● **REQUIRED WORK**
The lines you return must be all those in the data that hold the string "computer".

● **DATA RECORDS**
----

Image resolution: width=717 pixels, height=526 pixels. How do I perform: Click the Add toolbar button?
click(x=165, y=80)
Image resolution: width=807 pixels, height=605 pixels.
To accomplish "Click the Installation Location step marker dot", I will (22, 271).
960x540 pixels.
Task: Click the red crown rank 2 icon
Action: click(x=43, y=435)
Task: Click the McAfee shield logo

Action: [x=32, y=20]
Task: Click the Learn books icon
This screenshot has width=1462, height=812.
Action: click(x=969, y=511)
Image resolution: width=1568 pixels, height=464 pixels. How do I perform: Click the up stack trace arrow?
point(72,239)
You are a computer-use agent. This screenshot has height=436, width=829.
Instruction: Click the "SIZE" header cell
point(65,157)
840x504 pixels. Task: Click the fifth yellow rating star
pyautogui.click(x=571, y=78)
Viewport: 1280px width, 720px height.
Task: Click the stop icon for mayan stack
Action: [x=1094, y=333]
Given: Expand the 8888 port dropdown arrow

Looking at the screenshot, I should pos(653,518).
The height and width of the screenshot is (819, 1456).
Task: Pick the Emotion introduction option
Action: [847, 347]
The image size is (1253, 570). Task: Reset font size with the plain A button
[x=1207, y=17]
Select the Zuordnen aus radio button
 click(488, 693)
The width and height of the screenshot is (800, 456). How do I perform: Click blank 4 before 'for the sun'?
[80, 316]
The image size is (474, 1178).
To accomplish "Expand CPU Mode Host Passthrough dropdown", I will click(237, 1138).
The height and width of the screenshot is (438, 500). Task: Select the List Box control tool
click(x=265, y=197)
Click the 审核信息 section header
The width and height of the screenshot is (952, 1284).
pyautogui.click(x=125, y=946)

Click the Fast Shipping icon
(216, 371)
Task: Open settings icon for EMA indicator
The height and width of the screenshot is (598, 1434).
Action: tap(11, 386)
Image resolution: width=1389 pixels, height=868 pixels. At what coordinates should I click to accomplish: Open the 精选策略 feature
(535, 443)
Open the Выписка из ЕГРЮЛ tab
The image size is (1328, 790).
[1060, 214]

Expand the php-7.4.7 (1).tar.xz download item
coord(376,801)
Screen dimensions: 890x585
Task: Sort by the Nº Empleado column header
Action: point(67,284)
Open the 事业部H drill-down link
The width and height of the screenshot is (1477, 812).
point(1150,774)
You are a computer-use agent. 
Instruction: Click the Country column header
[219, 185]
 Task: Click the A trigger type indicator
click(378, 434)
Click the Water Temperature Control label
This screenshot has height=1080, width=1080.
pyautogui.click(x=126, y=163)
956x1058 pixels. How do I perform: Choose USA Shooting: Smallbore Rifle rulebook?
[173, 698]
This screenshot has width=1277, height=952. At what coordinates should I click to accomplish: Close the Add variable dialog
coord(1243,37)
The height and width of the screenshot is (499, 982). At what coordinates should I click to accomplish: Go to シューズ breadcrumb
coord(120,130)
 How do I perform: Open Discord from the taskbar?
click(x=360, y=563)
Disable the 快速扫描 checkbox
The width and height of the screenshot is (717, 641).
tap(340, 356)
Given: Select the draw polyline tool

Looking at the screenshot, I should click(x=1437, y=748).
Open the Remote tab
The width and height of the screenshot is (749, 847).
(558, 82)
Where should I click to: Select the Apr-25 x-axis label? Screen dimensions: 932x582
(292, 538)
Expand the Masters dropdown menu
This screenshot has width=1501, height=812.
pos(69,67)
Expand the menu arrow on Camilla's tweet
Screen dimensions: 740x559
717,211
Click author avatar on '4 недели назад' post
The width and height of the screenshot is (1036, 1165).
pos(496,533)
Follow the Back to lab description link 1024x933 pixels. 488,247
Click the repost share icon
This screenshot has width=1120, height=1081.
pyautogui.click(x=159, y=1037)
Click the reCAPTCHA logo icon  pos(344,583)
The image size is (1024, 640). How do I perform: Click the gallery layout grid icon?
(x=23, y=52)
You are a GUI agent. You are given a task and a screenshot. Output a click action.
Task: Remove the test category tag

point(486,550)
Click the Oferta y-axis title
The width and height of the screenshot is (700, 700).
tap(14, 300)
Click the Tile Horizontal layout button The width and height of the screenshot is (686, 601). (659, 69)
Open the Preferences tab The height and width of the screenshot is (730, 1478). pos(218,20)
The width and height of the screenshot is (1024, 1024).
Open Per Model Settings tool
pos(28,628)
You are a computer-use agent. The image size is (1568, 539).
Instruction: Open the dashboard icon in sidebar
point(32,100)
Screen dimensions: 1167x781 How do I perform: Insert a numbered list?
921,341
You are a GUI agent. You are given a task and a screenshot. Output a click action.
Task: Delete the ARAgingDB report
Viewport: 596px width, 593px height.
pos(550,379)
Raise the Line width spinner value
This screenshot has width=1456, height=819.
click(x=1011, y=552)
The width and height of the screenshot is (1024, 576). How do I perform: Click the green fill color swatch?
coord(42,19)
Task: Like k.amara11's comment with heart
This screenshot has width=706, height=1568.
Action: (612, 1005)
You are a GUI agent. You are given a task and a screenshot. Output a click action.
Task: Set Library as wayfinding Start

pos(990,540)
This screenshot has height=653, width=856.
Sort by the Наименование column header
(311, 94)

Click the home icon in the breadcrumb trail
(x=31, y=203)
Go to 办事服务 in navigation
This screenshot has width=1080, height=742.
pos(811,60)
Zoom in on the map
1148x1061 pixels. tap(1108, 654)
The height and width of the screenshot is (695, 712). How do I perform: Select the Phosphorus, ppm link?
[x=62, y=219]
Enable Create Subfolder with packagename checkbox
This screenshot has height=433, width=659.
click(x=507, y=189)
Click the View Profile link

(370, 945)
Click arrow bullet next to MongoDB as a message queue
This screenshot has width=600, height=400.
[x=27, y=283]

----

● **RESULT FOR THIS EXERCISE**
You are a computer-use agent. This screenshot has height=436, width=829.
You are a computer-use agent. 
You are a computer-use agent. The image size is (1568, 539).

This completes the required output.